Data Governance in HK

HK Data: What You Need to Know

In Hong Kong, personal data is primarily protected under the Personal Data (Privacy) Ordinance. The PDPO sets out data subject rights, specific obligations to data controllers and regulates the collection, processing, holding and use of personal data through six data protection principles.

One of these principles is that personal data should not be disclosed without an individual’s consent. However, there are some exceptions, such as for the prevention of unlawful or seriously improper conduct, investigations into serious crime or in emergency situations. The PDPO also states that it’s a data user’s responsibility to ensure that any third party processors they engage do not disclose or process personal data outside of Hong Kong, except where required by law.

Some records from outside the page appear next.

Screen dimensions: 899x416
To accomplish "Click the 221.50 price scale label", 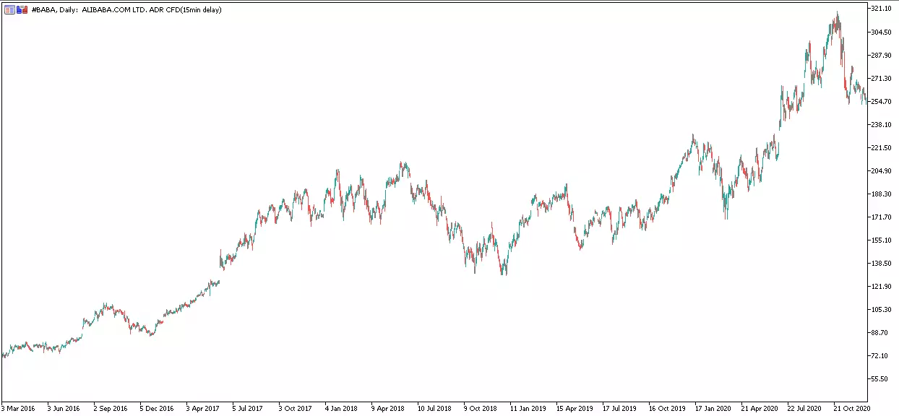I will [880, 148].
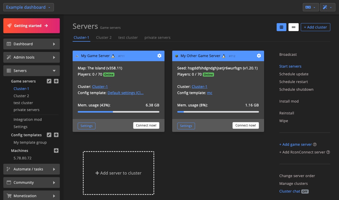Toggle Cluster chat OFF switch

click(305, 192)
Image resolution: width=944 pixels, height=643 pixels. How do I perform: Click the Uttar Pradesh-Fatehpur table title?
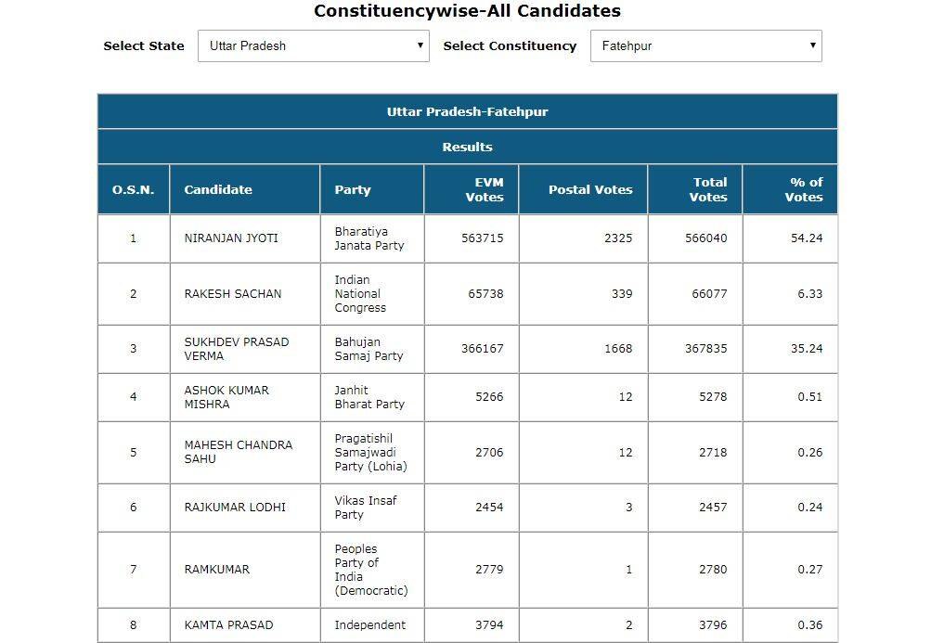pyautogui.click(x=467, y=111)
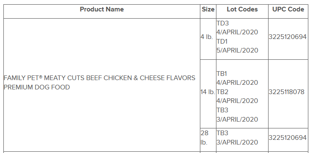Click the TB2 lot code text

tap(222, 92)
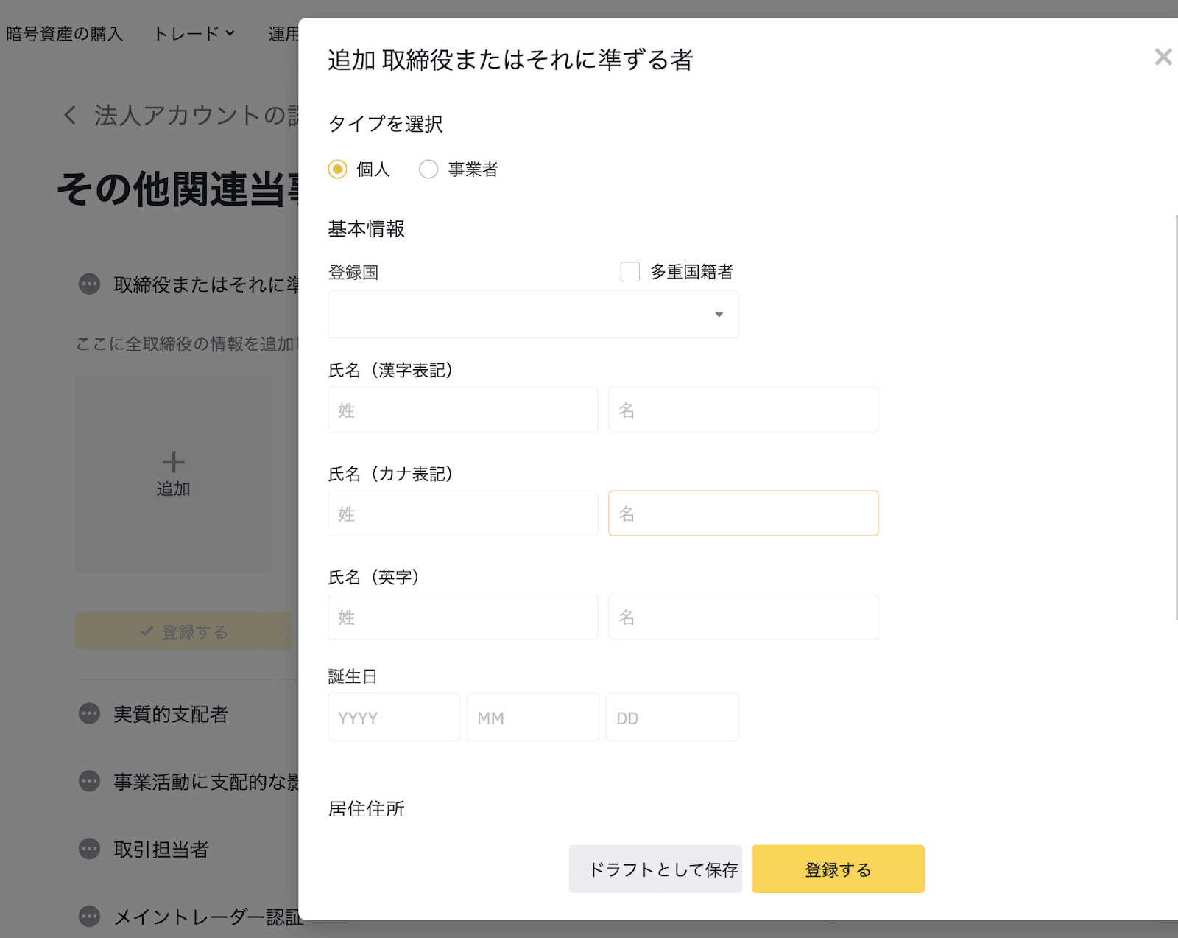Image resolution: width=1178 pixels, height=938 pixels.
Task: Click the back arrow beside 法人アカウント heading
Action: (70, 115)
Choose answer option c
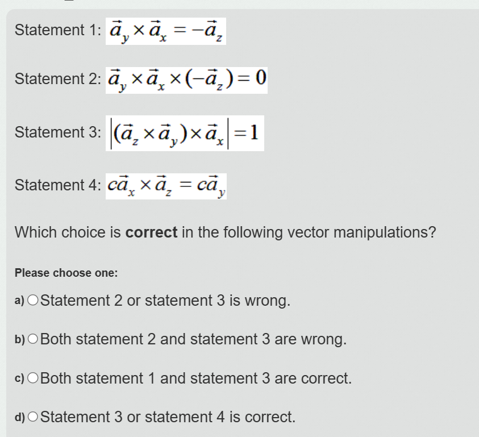479x437 pixels. (32, 378)
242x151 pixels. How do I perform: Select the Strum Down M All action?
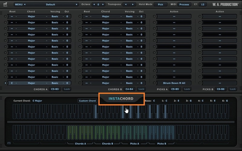174,83
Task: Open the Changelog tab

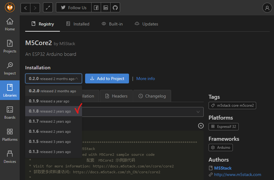Action: pyautogui.click(x=152, y=96)
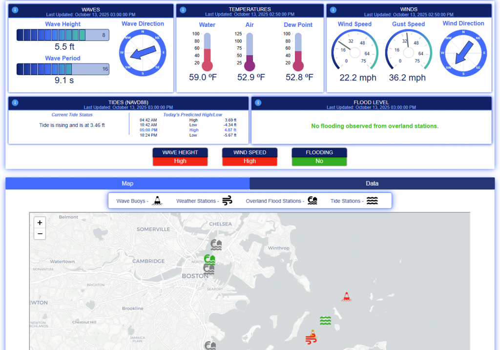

If a third party is engaged to process personal data, the data user must enter into a written agreement with the third party and ensure that it does not disclose or process the data in breach of the PDPO. This is particularly important when dealing with third parties that may be located in jurisdictions other than Hong Kong, or which may use cloud storage solutions.

A data governance program involves a lot of people, including employees, customers and partners. The program will also touch many business processes and decisions. It’s therefore important to clearly assign responsibilities and accountability. An excellent tool for this is the RACI model, which stands for responsible, accountable, consulted and informed. This ensures that all stakeholders are aware of their roles, responsibilities and the overall direction of the project.

Data hk

The RACI model can also help you organize your data governance team, especially if you’re working with a large number of people. When building a team, be sure to include at least one representative from each department, function and stakeholder group. This person will be able to bring a unique perspective to the team and serve as the primary point of contact for the team’s executive sponsor and steering committee. It’s also helpful to have a data governance leader, who coordinates tasks for the other members of the team and communicates their decisions. This role is generally occupied by a business analyst, IT administrator or senior business systems analyst. Ideally, this person is an experienced project manager. They will be able to build a plan for completing the necessary tasks, identify and recruit team members, and manage the overall data governance project. They will also be the point of escalation for the team when issues arise. A good data governance leader will also be able to assess and measure the effectiveness of the program, such as through ongoing data audits, metrics and ROI. This enables the team to refine their efforts and focus on key activities that drive business value.